Collected data:
......
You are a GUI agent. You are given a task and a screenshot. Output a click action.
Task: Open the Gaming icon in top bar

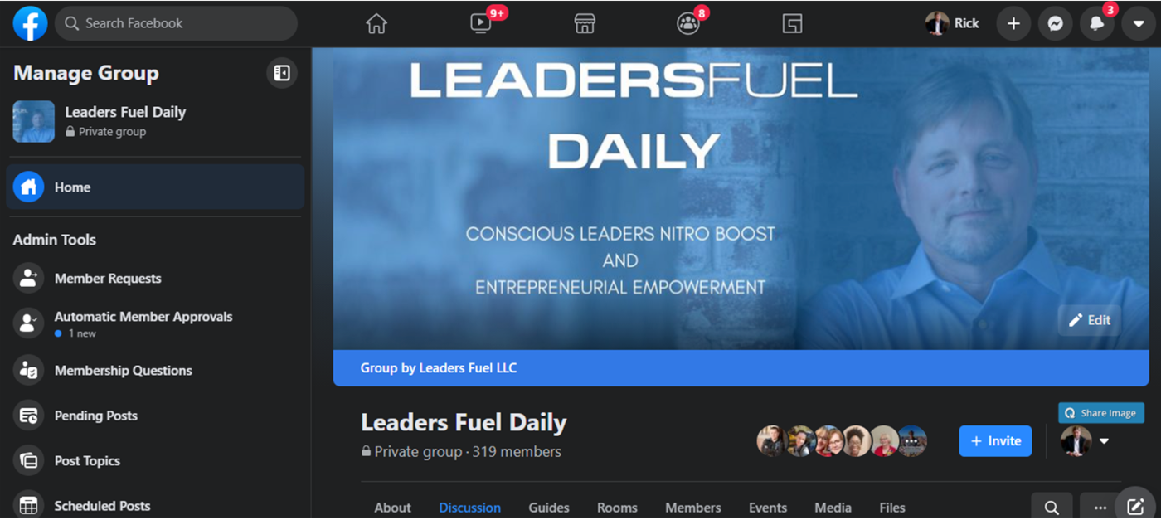[792, 24]
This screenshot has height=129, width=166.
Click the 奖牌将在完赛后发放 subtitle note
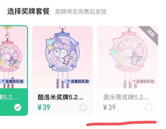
......
To do —
Without the pictures, extract every entry verbatim.

Result of the task —
You are a GUI agent. You are given a task and a screenshot. Output a click action.
Task: Open the Gaming icon in top bar

[792, 24]
This screenshot has height=129, width=166.
Click the 奖牌将在完赛后发放 subtitle note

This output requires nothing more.